--- TEXT SECTION Enclosed Below ---

Abstract for laypersons

To model inherited vision loss, we have modified the genome of a pig to carry a sequence that cause rapid retinal degeneration in human patients. The mutation is dominant, i.e. its appearance in one of the two copies (alleles) of the GUCY2D gene deteriorates vision although the other allele is fully intact. Knowing from other human beings that one intact allele is sufficient for perceiving light in photo-sensitive cells, we consider two options to restoring function: Either reconstituting the original sequence or completely destroying the function of the mutated allele. We will tackle both strategies by therapeutic gene editing, an attempt that aims at direct manipulation of the causative defect at genomic level. The approaches will be tested and optimized in cell culture experiments and adapted for delivery into the eye of affected pigs and human beings. The preferred way to safely deposit gene editing tools into the retina and introduce them into photo-sensitive cells is their packaging in virus capsids. The limited capacity of such particles require the splitting of the gene editing complex into separate virus components and their self-assembly in the target cell. The optimization of virus-compatible self-assembly will allow the testing of tailored gene editing therapy for patients carrying the specific GUCY2D mutation and pave the way for novel therapeutic option in patients suffering mutations in diverse inherited retinal diseases.

--- End of Enclosed TEXT SECTION ---
--- RECORD EXTRACTS Enclosed Below ---

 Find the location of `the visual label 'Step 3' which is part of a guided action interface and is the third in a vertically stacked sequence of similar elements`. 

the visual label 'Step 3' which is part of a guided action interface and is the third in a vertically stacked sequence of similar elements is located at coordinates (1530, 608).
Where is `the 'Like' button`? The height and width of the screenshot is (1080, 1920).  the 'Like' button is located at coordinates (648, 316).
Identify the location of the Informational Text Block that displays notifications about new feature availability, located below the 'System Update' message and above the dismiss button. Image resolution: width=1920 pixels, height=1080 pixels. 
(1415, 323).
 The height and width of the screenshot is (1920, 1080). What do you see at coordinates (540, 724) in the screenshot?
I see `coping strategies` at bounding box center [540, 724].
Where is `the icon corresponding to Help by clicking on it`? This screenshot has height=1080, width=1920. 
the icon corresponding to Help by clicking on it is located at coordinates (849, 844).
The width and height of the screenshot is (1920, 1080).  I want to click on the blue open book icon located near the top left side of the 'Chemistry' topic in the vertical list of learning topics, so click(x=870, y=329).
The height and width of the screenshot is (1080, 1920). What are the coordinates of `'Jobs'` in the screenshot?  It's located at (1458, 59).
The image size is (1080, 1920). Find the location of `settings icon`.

--- End of Enclosed RECORD EXTRACTS ---

EXERCISES -
**A)** In the abstract on gene editing for inherited vision loss, which gene carries the dominant mutation introduced into the pig?
**B)** Write the next part of the abstract on gene editing for inherited vision loss, picking up after its final sentence.
The data entries are separate material from the abstract.

PER-TASK OUTPUTS -
**A)** The GUCY2D gene.

**B)**
Scientific abstract

A tailored pig model carries a segment identified in patients suffering a dominant negative variant of the GUCY2D gene. The humanization of the affected exon and its surrounding intronic environment facilitates the testing of human-specific gene editing tools. The dominant character of the mutation and the unsuspicious phenotype in human beings carrying only one intact GUCY2D allele suggest the pursuing of two distinct approaches: either the complete functional disruption of the mutated allele by gene disruption or the reconstitution of its original variant by gene reconstitution. We will follow and optimize both strategies in cell culture assays and adapt them for delivery into the eye of pigs and humans. Given the proven properties of AAV-based viral vectors for application of nucleic-acid-based therapies into the eye, we will work on separating gene editing constituents into distinct viruses and their self-assembly by intein-based protein splicing in photoreceptor cells. By this approach, we consider the constitution of capable prime editing systems from three precursors by double-intein-splitting. By testing patient-specific gene editing tools in the GUCY2D pig model, the project will immediately pave the way towards treating GUCY2D patients, but also reveal the general potential for sustained therapy of photoreceptor cells by gene editing in other inherited retinal diseases.